[[ Dataset entries open ]]

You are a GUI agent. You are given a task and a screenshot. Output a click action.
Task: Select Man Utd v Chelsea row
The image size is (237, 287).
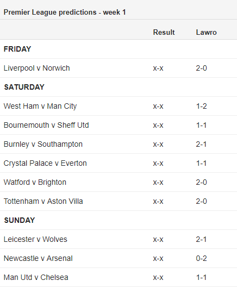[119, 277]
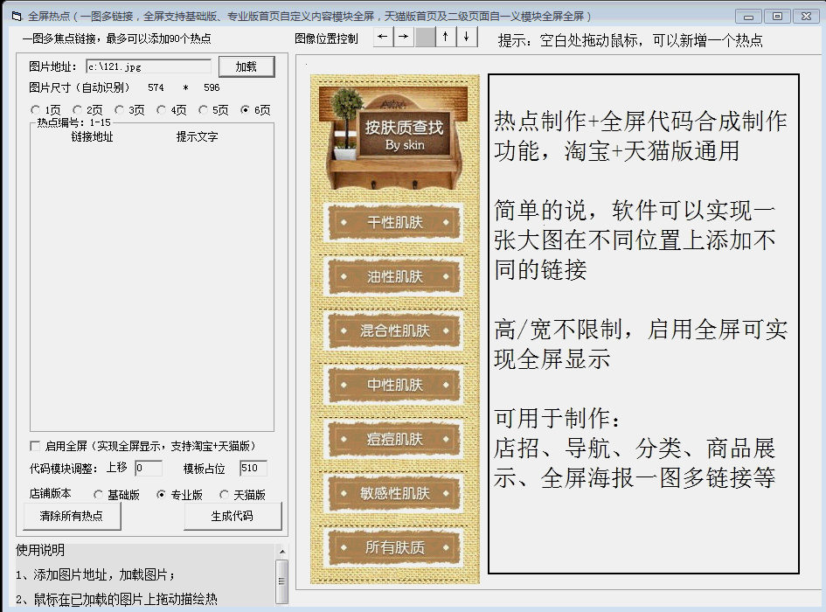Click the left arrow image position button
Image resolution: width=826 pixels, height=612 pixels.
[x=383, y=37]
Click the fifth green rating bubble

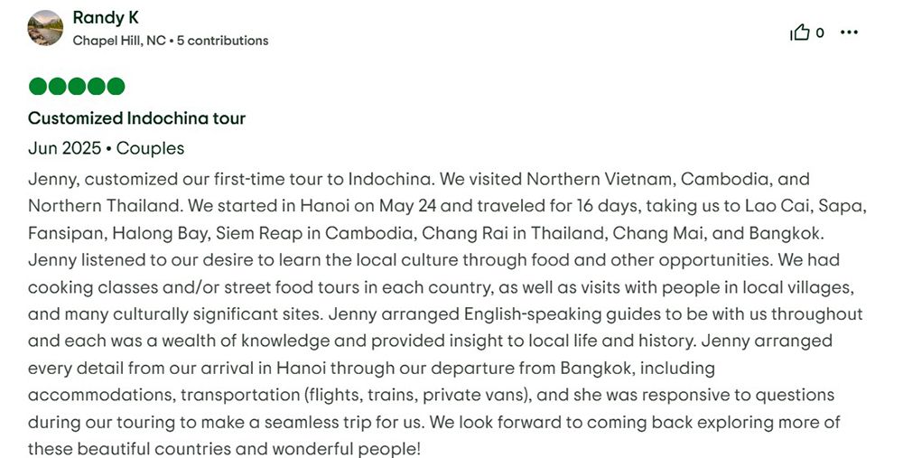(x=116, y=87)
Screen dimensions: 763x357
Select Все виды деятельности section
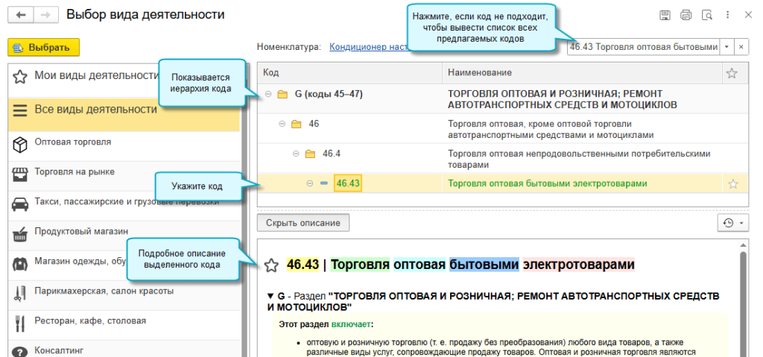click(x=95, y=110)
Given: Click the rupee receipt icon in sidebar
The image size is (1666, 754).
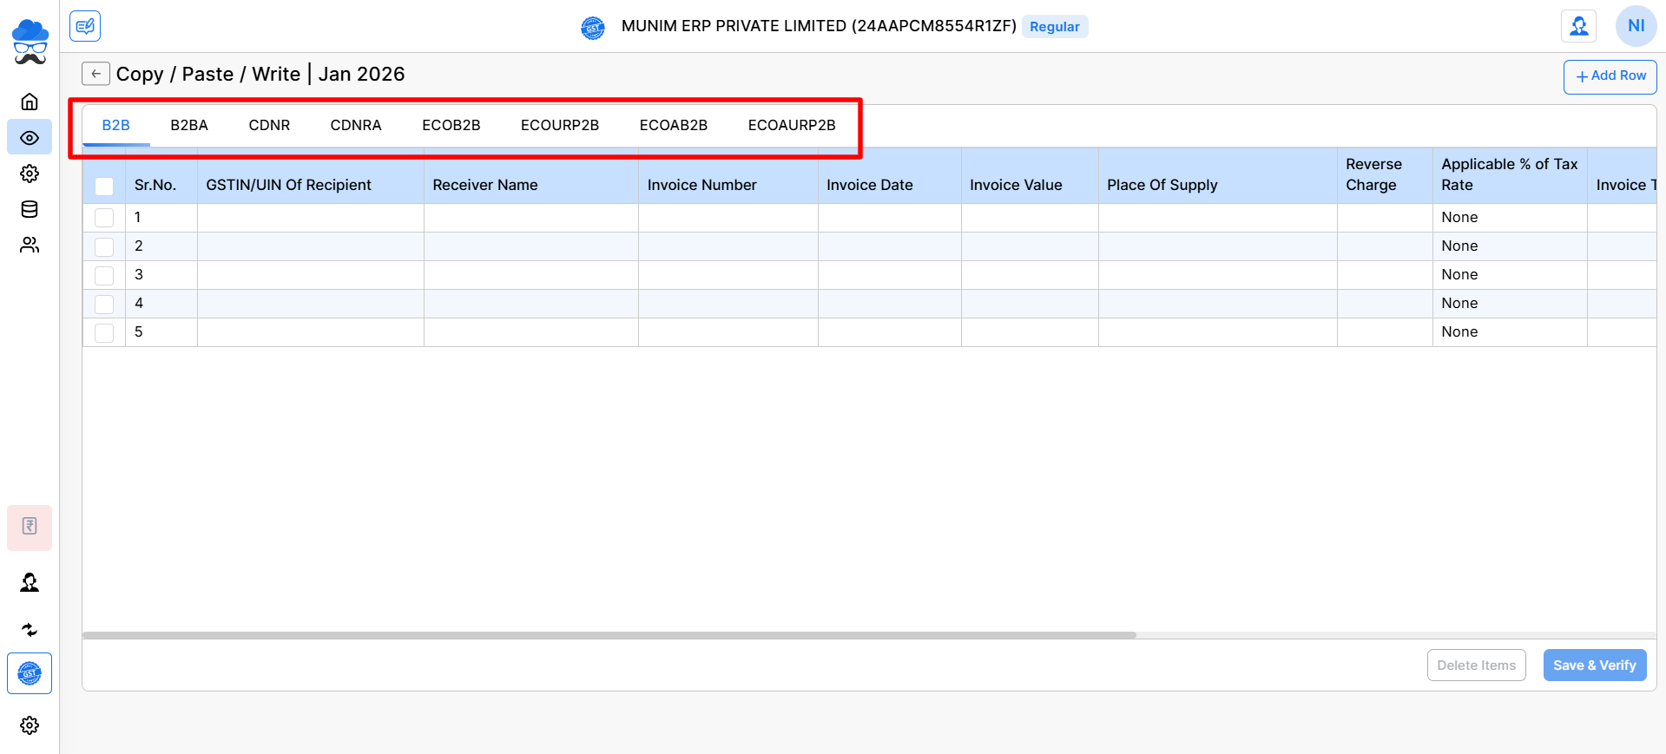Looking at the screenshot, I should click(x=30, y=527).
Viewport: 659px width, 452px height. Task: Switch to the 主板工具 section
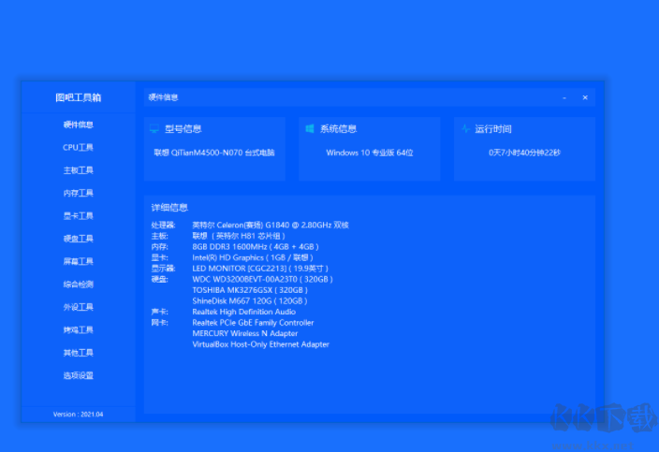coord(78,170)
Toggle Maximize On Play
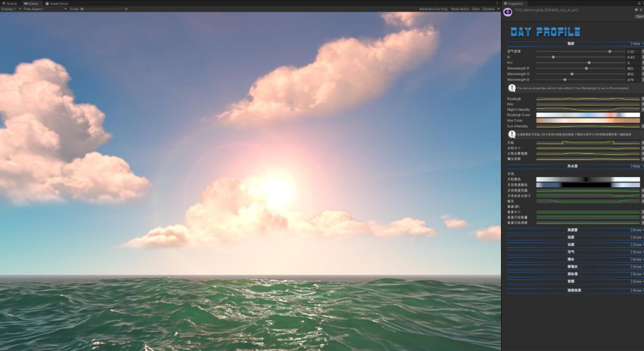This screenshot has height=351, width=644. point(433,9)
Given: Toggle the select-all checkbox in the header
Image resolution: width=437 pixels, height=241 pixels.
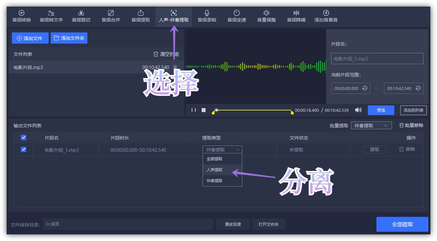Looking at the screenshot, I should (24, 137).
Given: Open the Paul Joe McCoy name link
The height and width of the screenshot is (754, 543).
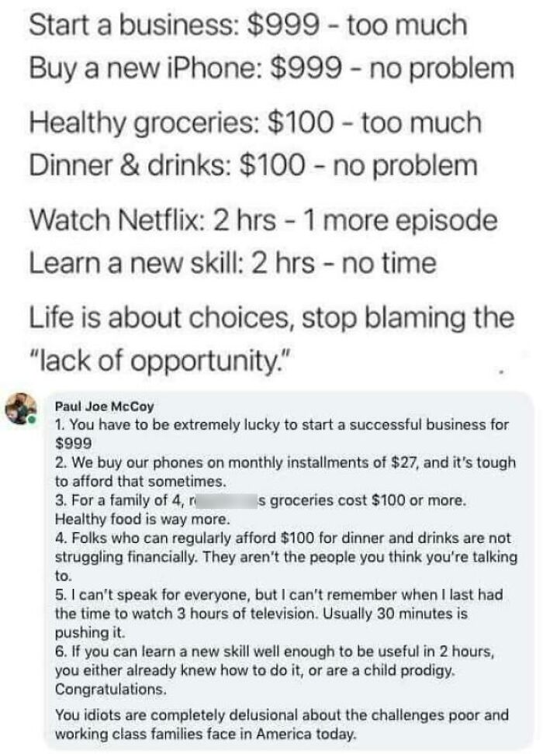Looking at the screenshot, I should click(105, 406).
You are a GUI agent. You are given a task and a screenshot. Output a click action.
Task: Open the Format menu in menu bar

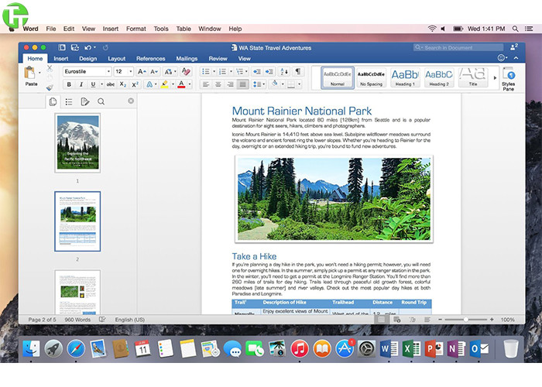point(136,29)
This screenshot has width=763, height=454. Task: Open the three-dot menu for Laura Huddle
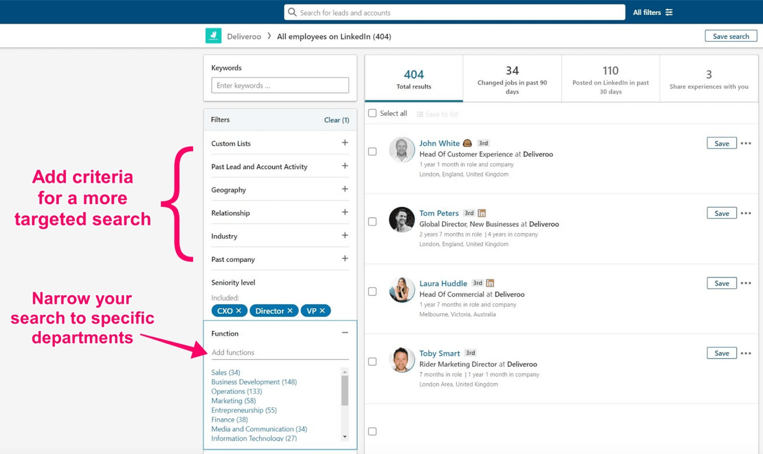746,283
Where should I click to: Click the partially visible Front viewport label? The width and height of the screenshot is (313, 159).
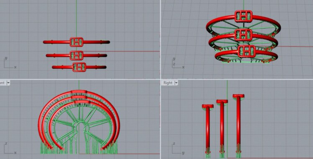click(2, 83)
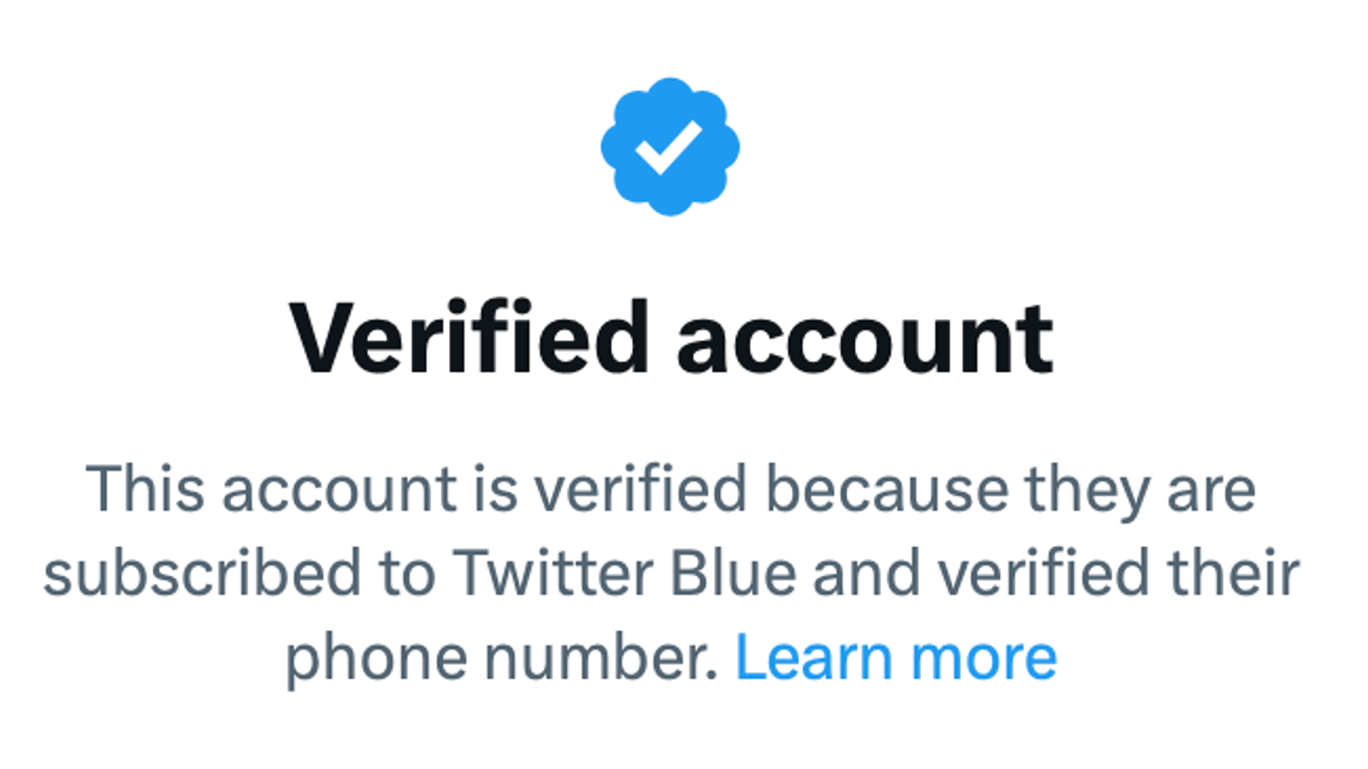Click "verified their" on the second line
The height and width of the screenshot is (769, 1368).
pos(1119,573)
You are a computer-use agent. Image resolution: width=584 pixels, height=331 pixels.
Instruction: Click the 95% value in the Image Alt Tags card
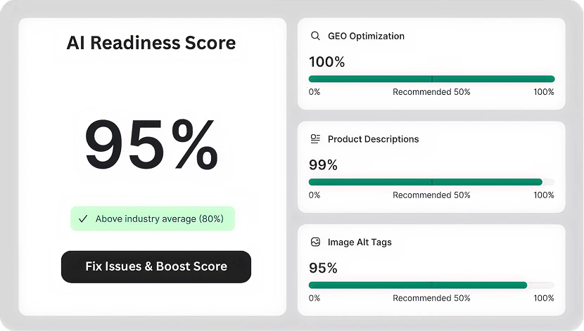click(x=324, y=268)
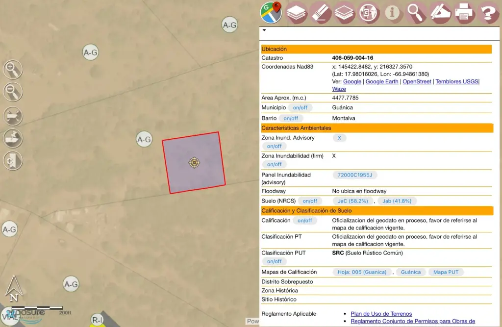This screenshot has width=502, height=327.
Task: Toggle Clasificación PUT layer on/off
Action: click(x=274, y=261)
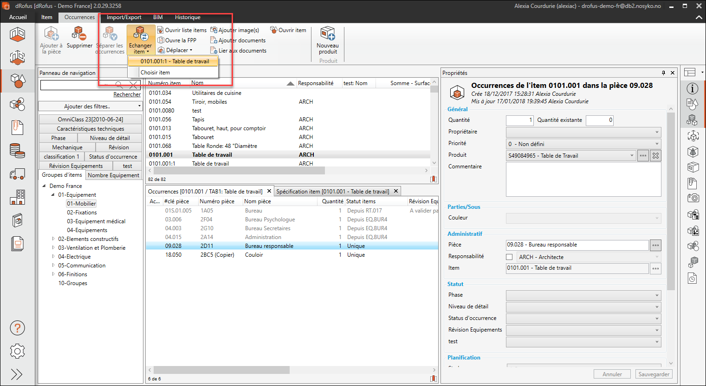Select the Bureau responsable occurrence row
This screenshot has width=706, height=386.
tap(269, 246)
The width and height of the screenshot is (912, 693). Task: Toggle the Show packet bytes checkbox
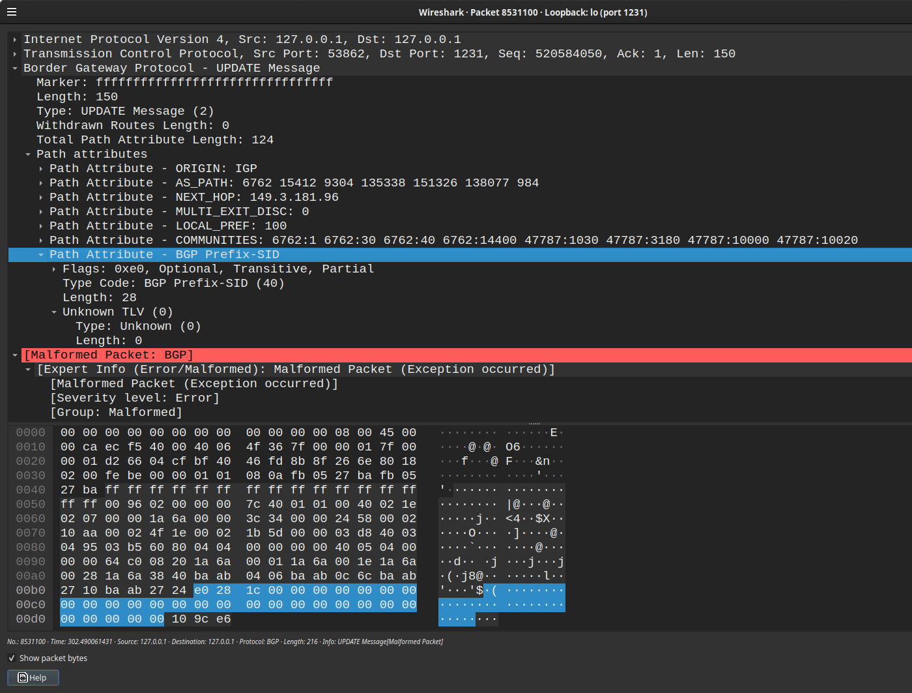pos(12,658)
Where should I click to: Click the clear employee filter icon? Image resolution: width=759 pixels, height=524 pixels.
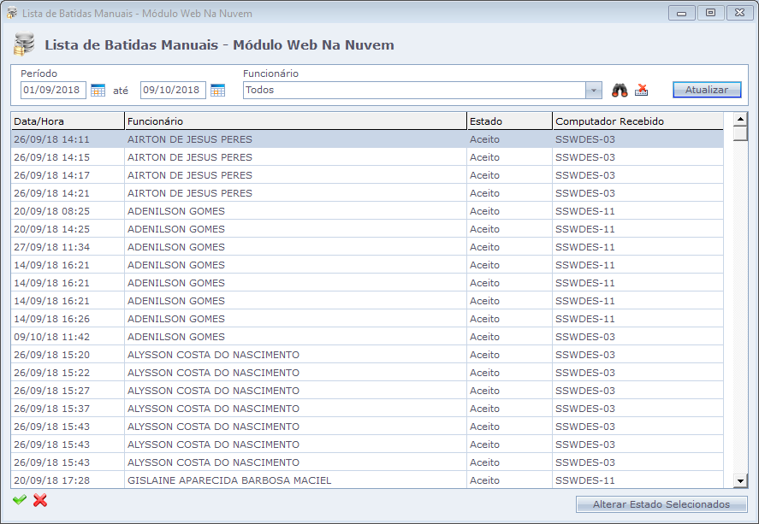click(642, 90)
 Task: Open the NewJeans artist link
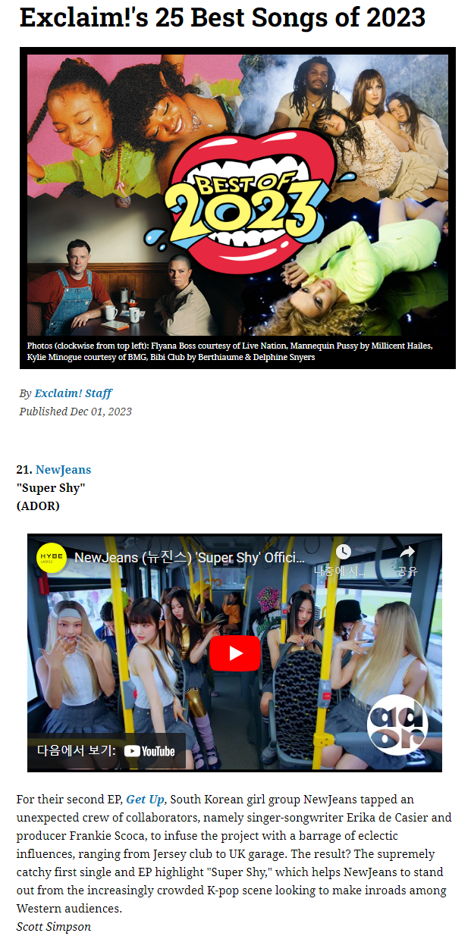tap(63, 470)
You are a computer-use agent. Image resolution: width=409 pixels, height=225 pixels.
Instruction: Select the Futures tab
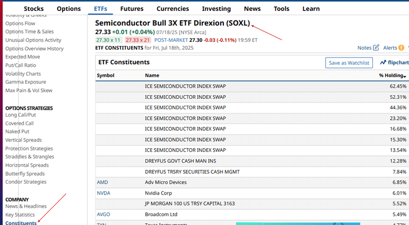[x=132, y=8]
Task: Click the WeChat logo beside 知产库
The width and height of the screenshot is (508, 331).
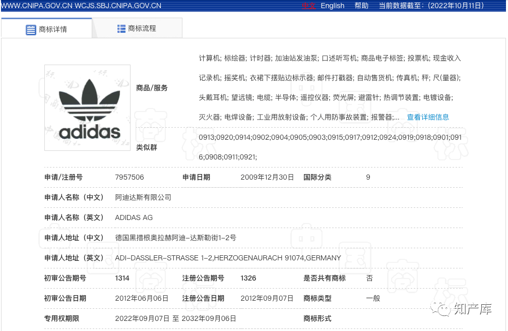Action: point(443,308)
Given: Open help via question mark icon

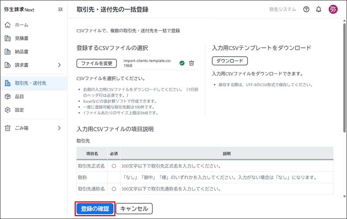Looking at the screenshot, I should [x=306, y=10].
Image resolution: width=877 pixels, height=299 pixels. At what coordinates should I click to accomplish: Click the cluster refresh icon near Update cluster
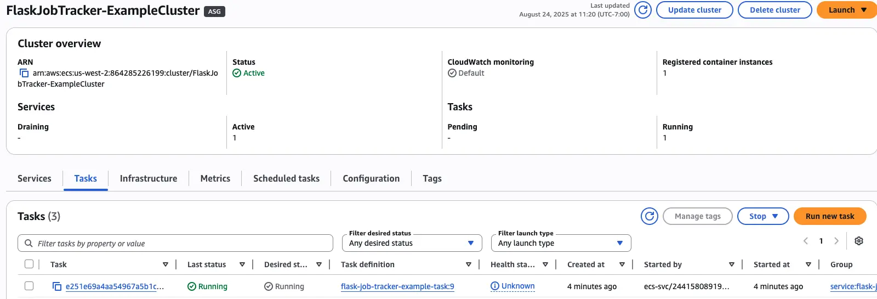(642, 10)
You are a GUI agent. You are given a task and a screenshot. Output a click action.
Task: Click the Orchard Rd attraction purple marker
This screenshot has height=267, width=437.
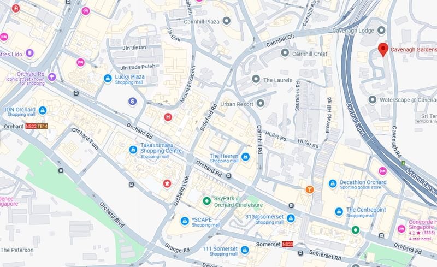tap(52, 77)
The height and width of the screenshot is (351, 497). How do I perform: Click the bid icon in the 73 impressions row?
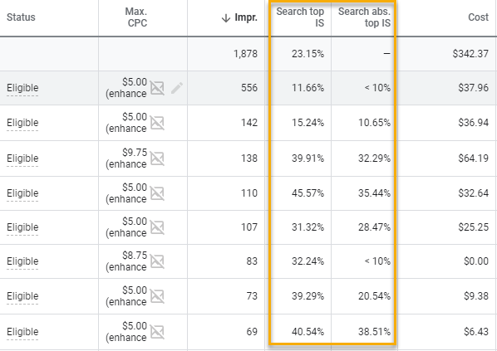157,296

[[ Dataset entries closed ]]

Your objective. Would you give the data above again word for word, skipping any images?

Response area.
You are a GUI agent. You are given a task and a screenshot. Output a click action.
Task: Select Man Utd v Chelsea row
The image size is (237, 287).
[119, 277]
Click the left arrow image position button
Image resolution: width=826 pixels, height=612 pixels.
[x=383, y=37]
Click the fifth green rating bubble

(x=116, y=87)
Screen dimensions: 763x357
Select Все виды деятельности section
click(x=95, y=110)
Given: Click the rupee receipt icon in sidebar
The image size is (1666, 754).
Looking at the screenshot, I should click(x=30, y=527).
Viewport: 659px width, 452px height. Task: Switch to the 主板工具 section
coord(78,170)
Toggle Maximize On Play
This screenshot has height=351, width=644. point(433,9)
Given: Toggle the select-all checkbox in the header
Image resolution: width=437 pixels, height=241 pixels.
Looking at the screenshot, I should (24, 137).
Given: Open the Paul Joe McCoy name link
The height and width of the screenshot is (754, 543).
Looking at the screenshot, I should click(105, 406).
You are a GUI agent. You are given a task and a screenshot. Output a click action.
Task: Open the Format menu in menu bar

point(136,29)
This screenshot has width=763, height=454. Task: Open the three-dot menu for Laura Huddle
746,283
Where should I click to: Click the partially visible Front viewport label? The width and height of the screenshot is (313, 159).
click(2, 83)
Click "verified their" on the second line
The height and width of the screenshot is (769, 1368).
pos(1119,573)
You are a computer-use agent. Image resolution: width=584 pixels, height=331 pixels.
Instruction: Click the 95% value in the Image Alt Tags card
click(x=324, y=268)
This screenshot has width=502, height=327.
Task: Toggle Clasificación PUT layer on/off
Action: click(x=274, y=261)
Select the Bureau responsable occurrence row
This screenshot has width=706, height=386.
tap(269, 246)
The width and height of the screenshot is (912, 693). Task: Toggle the Show packet bytes checkbox
pos(12,658)
Where should I click to: Click the clear employee filter icon? Image resolution: width=759 pixels, height=524 pixels.
click(642, 90)
 Task: Open the NewJeans artist link
tap(63, 470)
You are a computer-use agent. Image resolution: width=409 pixels, height=225 pixels.
Instruction: Select the Futures tab
[x=132, y=8]
Task: Click the WeChat logo beside 知产库
The width and height of the screenshot is (508, 331).
Action: point(443,308)
Given: Open help via question mark icon

Looking at the screenshot, I should [x=306, y=10].
Image resolution: width=877 pixels, height=299 pixels. At what coordinates should I click to accomplish: Click the cluster refresh icon near Update cluster
(642, 10)
You are a GUI agent. You are given a task and a screenshot. Output a click action.
Task: Click the Orchard Rd attraction purple marker
This screenshot has height=267, width=437.
tap(52, 77)
The height and width of the screenshot is (351, 497). How do I perform: Click the bid icon in the 73 impressions row?
157,296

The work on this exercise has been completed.